Arnaldo: Há alguns anos o ex-primeiro-ministro da Rússia e ex-ministro das Relações Exteriores, Evguene
Primakov, já dizia: “Prestem atenção neste triângulo” e o triângulo ficou conhecido como Triângulo de
Primakov, compreendendo os três países que o senhor citou: Rússia, Índia e China e aí se forma o desenho.

A. G.: Eu fiquei muito impressionado, inclusive com uma pessoa que olha para os acontecimentos pelo
ângulo da análise do sistemas-mundo nesse recente acontecimento envolvendo o Banco de Desenvolvimento
da Infra-estrutura da Ásia, criado pela China, ao qual se juntaram os países da Ásia, inclusive a Índia e,
contrariando a determinação dos EUA, Reino Unido, Alemanha, França e até Taiwan, pediram para fazer
parte desse novo projeto liderado pela China.

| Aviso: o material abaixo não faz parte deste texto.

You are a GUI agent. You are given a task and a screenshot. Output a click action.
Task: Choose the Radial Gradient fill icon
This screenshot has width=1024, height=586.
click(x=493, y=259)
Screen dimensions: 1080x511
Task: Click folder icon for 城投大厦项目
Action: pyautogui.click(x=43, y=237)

Arnaldo: E o Brasil também se faz presente neste banco. A solicitação de presença de Taiwan neste banco
indica que negócios ficam à margem da política e que negócios têm uma ética própria, se é que podemos
dizer assim.

A. G.: E digamos, um líder de um país tem a obrigação de fornecer o melhor para sua população. Ora, por
mais que exista uma terrível situação entre China e Taiwan, é óbvio que existe um potencial econômico
gigantesco entre os dois países. Fiquei muito surpreso com essa decisão de Taiwan, contrariando uma
determinação pública do Presidente Obama. Para mim, isso foi extremamente significativo de que as leituras
extremamente competentes dos professores Wallerstein e Arrighi vêm se confirmando.

Arnaldo: Mas o que nós temos visto ultimamente são países cada vez, não vou dizer se levantando, mas cada
vez tendo a coragem de exprimir posições divergentes da dos EUA. Esse caso de Taiwan que o senhor citou
e também a União Europeia e nós temos de cair no caso das sanções contra a Rússia. A União Europeia já
considerando que já passou da hora de levantar as sanções contra a Rússia numa clara divergência com os
EUA.

A. G.: Às vezes eu tenho a impressão que estou lendo uma página do livro do Professor Arrigui quando ele
dizia, logo após a queda do muro de Berlim em 1994, que os EUA detém a dominação e não mais a
hegemonia e essa dominação vai custar muito caro. Aí nós enfrentamos um outro fenômeno, Arnaldo, que se
chama Paradoxo do Sucesso, definido por um Professor de Economia e que significa aquela tendência que as
empresas, organizações em geral, têm de repetir as receitas de sucesso do passado mesmo quando elas se
tornam receitas de fracasso, na verdade. Infelizmente, às vezes eu tenho a impressão que isso tomou conta
das decisões políticas de Washington.

Arnaldo: Principalmente quando interesses estão atrelados à sucessão presidencial e à detenção do poder por
mais alguns anos, por mais alguns mandatos.
A. G.: É, acaba contaminando todas as decisões geopolíticas.

Arnaldo: Prof. Antonio Gelis, muito obrigado por mais esta entrevista ao programa da Radio Sputnik Brasil.
Conversamos com o prof. de Estratégia Internacional da FGV, Antônio Gelis, que nos falou de sua
participação na Conferência sociológica realizada na Alemanha na segunda quinzena de março.